EXERCISE PROMPT:
Tally the lines below that hold the string "button", and give only the tally.

ENTRIES PROVIDED:
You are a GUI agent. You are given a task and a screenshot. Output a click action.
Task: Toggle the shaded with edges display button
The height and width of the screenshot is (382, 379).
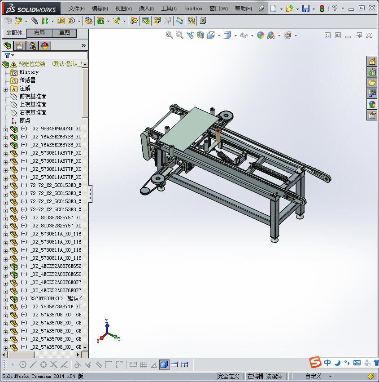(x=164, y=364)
==
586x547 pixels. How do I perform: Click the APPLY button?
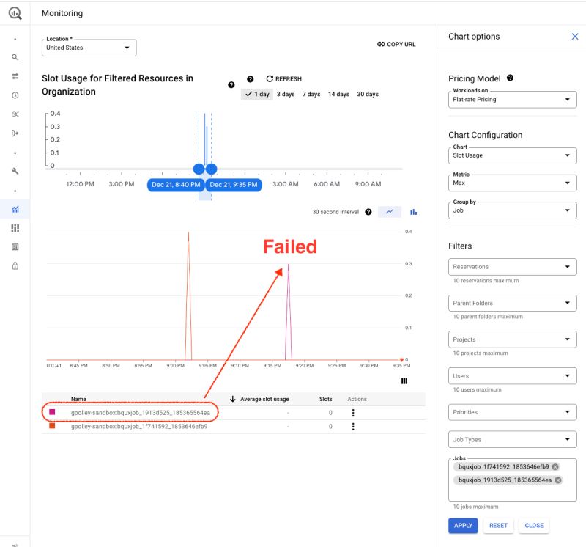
==
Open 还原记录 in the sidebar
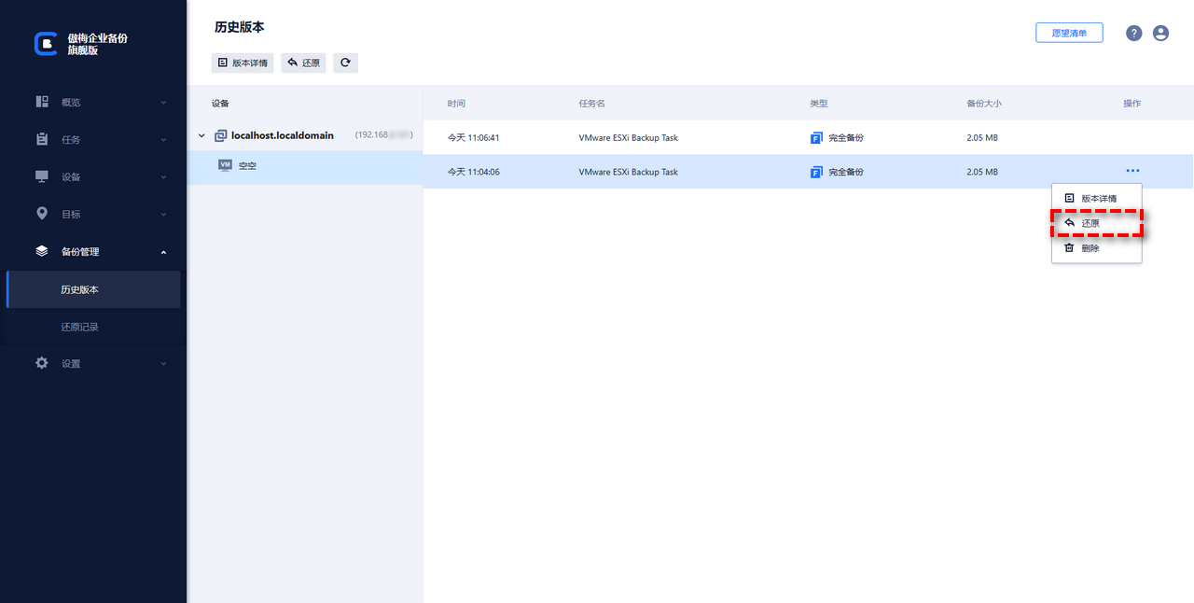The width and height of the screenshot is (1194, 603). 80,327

SOLUTION FOR THIS PROBLEM:
2